Document excerpt -
○ ○ ○ ○ ○ ○ ○

# PATERSON Fire & Flood of 1902/03



## epackage (Jun 17, 2011)

In the spring of 1902 Paterson was hit with back to back disasters, first a fire in 02' that burned thru the center of town destroying about 60% of the towns buildings. Then major flooding came and put the town under water, this book is for sale on e-Bay now with many pictures of the town and all the destruction.

 I own one of these books and many of these original Silver Gelatin photo's and while sad it's a great testament to the people and their ability to rebuild after such disasters...


----------



## Steve/sewell (Jun 17, 2011)

Its a shame the flood didnt come the same week as the fire Jim,as maybe the fire damage would have been much less.Floods are a lot easier to recover from.It looks like a great book to read but sad to take in. The burned buildings have that American bombed German countryside look to them. It had to be the worst your town has and ever will see again.Thanks for sharing.


----------



## epackage (Jun 17, 2011)

Thanx Steve, it really is an amazing story, to top it all off we had a Tornado come thru in early 1903 that killed 2 people and destroyed a few homes....The towns history really is something....


----------



## rockbot (Jun 17, 2011)

Darn global warming! its even affecting our History...[][]


----------



## epackage (Jun 17, 2011)

lol Rock....[]


----------



## GuntherHess (Jun 17, 2011)

nice flood, I was born in Johnstown PA , I think we got you beat[]

 Is that a tree in your window or are you just happy to see me?


----------



## epackage (Jun 17, 2011)

This is how the falls normally look, it's a 77 foot drop...


----------



## epackage (Jun 17, 2011)

This was them during the flood...


----------



## epackage (Jun 17, 2011)

> ORIGINAL:  GuntherHess
> 
> nice flood, I was born in Johnstown PA , I think we got you beat[]
> 
> Is that a tree in your window or are you just happy to see me?


 Amazing what our ancestors went thru...


----------



## GuntherHess (Jun 17, 2011)

> Amazing what our ancestors went thru...


 
 my ancestors were still busy being poor in Germany, Ireland, and Croatia at that time. THey didnt get off the boat until this flood was cleaned up. I guess US Steel had to replace a lot of workers. My ancestors must have found Johnstowns tragety to be their oppertunity. 
 I did have a couple relatives die in later floods there. payback I guess.


----------



## epackage (Jun 17, 2011)

I see now that the rupture of a dam really contributed alot to that flood, we had another in 1882 where a horse and buggy driver got pulled over the falls, I have an etching of that here somewhere from Harpers I think....It's eerie to see the horses head sticking above the water right near the edge of the falls..


----------



## GuntherHess (Jun 17, 2011)

> horse and buggy driver got pulled over the falls


 
 if you have to die , at least that is an interesting way to go. Riding a horse and buggy over a waterfall thinking  "am I going to ride this one out?"


----------



## rockbot (Jun 18, 2011)

> ORIGINAL:  epackage
> 
> This is how the falls normally look, it's a 77 foot drop...


 
 Beautiful picture Jim, thanks for sharing it.[]


----------



## towhead (Jun 19, 2011)

WoW  E....kinda like here....A fire came through here back in 1918-books have been written about it-I believe it sarted in Cloquet MN and came as far as Duluth MN.  Very bad, many died.  My neighbors house, built in 1913, survived...  -Julie


----------

○ ○ ○ ○ ○ ○ ○

Task objective - Return the passage of the Paterson fire and flood thread from "Thanx Steve, it" to "rockbot (Jun 17, 2011)", copied word for word. The entries aren't needed for this.

○ ○ ○ ○ ○ ○ ○

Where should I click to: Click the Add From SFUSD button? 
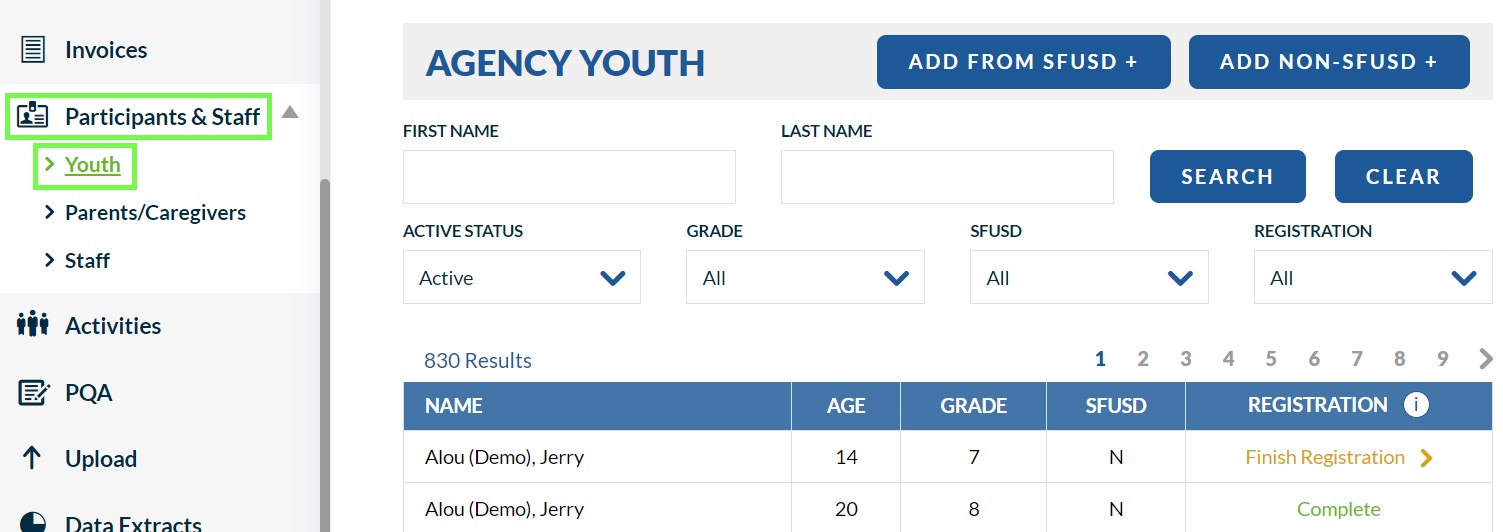point(1024,62)
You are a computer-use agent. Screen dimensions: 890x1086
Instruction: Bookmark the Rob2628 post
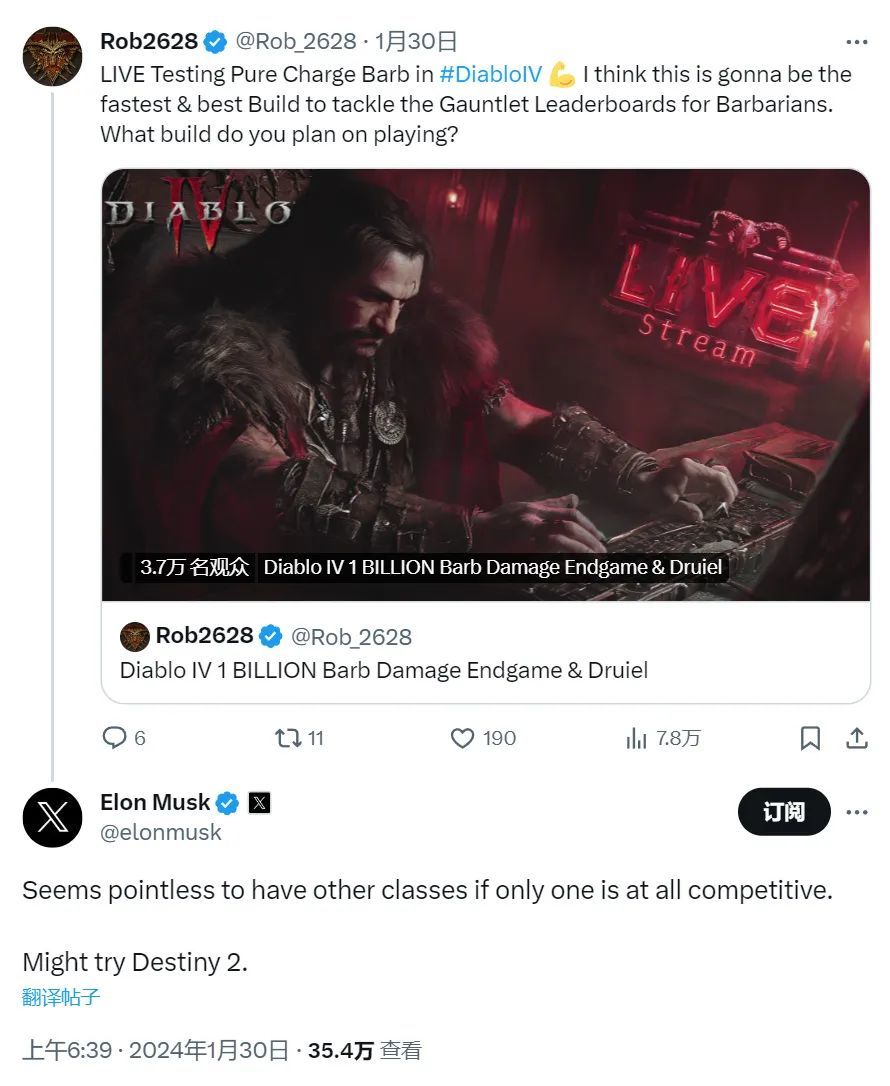[x=810, y=738]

○ ○ ○ ○ ○ ○ ○

The completed task -
Thanx Steve, it really is an amazing story, to top it all off we had a Tornado come thru in early 1903 that killed 2 people and destroyed a few homes....The towns history really is something....


----------



## rockbot (Jun 17, 2011)